NICE has finally published a long-awaited update to its guideline on the treatment and management of type II diabetes, with a new focus on an individualised approach to secure the best outcomes for patients.
The previous version had come under fire from all sides for its apparent focus on cost over care, with many experts voicing concern over patient safety and warning of confusion in primary care.
Now the update is focused on tailoring advice and treatments to individual circumstances, including whether the patient has any co-existing illnesses, with regular reviews, and also highlights the importance of “structured education” to help improve self-management of the condition.
The Institute has updated its recommendations on blood glucose management to give a clearer picture of the sequence of drug treatments to offer, an has included an algorithm in the guideline to help clinicians select appropriate therapy.
Adults with type II diabetes should be involved in decisions about their individual HbA1c target, it said, which should be measured every three to six months until stable on unchanging therapy, and at six-monthly intervals thereafter.
Blood pressure should be checked every one to two months, and therapy ramped up if the person is already on antihypertensive drug treatment, until blood pressure is consistently below 140/80 mmHg (or 130/80 mmHg if there is kidney, eye or cerebrovascular damage).
The Association of the British Pharmaceutical Industry says the updated guidance is “great news” for patients.
“We believe these guidelines now represent ‘one voice’ from the diabetes community - doctors, patient groups, science leaders and the pharmaceutical industry - and this can only be positive,” noted its head of medical affairs, Jacintha Sivarajah.
MSD has also welcomed guideline, particularly as it now places dipeptidyl peptidase-4 inhibitors on an equal footing with other first intensification treatments and recognises the need for a tailored approach.
“The revised guideline is more in line with the NHS and the Department of Health’s focus on medicines optimisation, with the aim of helping patients to make the most of medicines,” noted David Millar-Jones, GP and Chair of the Primary Care Diabetes Society.
“Following these evidence-based recommendations will enable health professionals to create individual packages of care to prevent serious illnesses linked to diabetes,” said NICE chief executive Sir Andrew Dillon, adding that the Institute has “plans in place to establish a standing subcommittee on diabetes within its guideline updates programme,” to keep pace with new developments in care.
But while largely welcoming the new guidelines, Diabetes UK argues that, even with solid evidence, “NICE is still continuing to wait far too long before making changes to the guidelines that could benefit patients”.
“We are calling on NICE to commit to on-going updates so that people with type II diabetes can benefit from latest advances in medication and diabetes care,” said Chris Askew, the charity’s chief executive, and urged the Institute “to go ahead and set up the proposed standing committee to enable a far more rapid update of reputable diabetes guidance”.
“Up-to-date guidelines will enable generalist practitioners to support people with diabetes to manage their condition far better, so they can reduce their risk of developing devastating complications,” he noted, and also called on CCGs and healthcare professionals “to increase access to diabetes education and appropriate blood glucose monitoring to help with self-management”.

-- PROMPT --
Repeat the passage of the diabetes guideline article word for word, beginning at the words "NICE has finally" and stopping after "outcomes for patients.". The lines after this come from a different source.

-- COLLECTED DATA --

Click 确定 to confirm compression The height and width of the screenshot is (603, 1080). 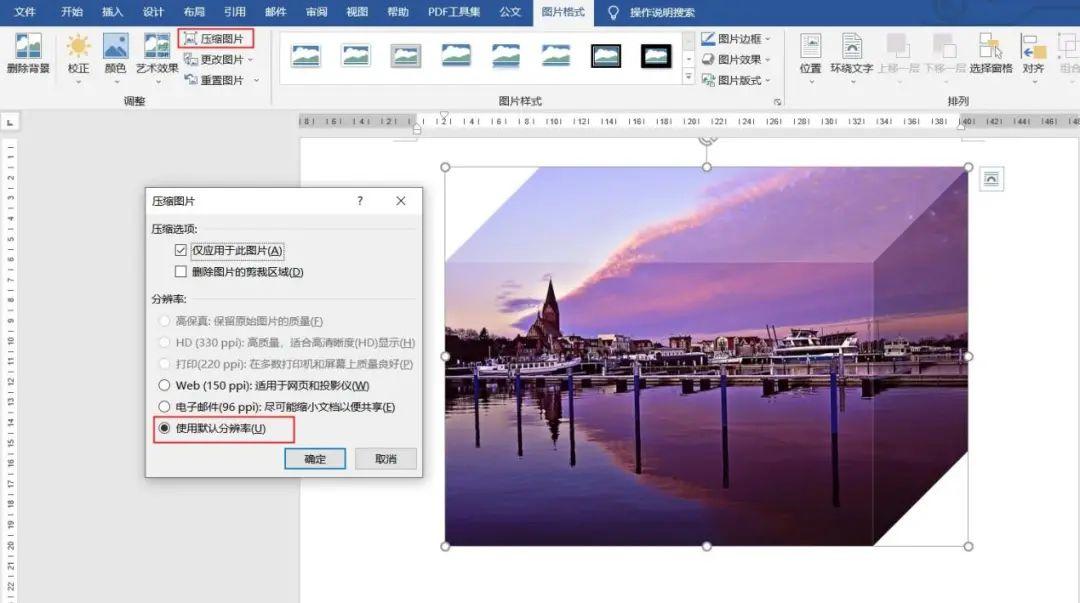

-- EXPECTED OUTPUT --
NICE has finally published a long-awaited update to its guideline on the treatment and management of type II diabetes, with a new focus on an individualised approach to secure the best outcomes for patients.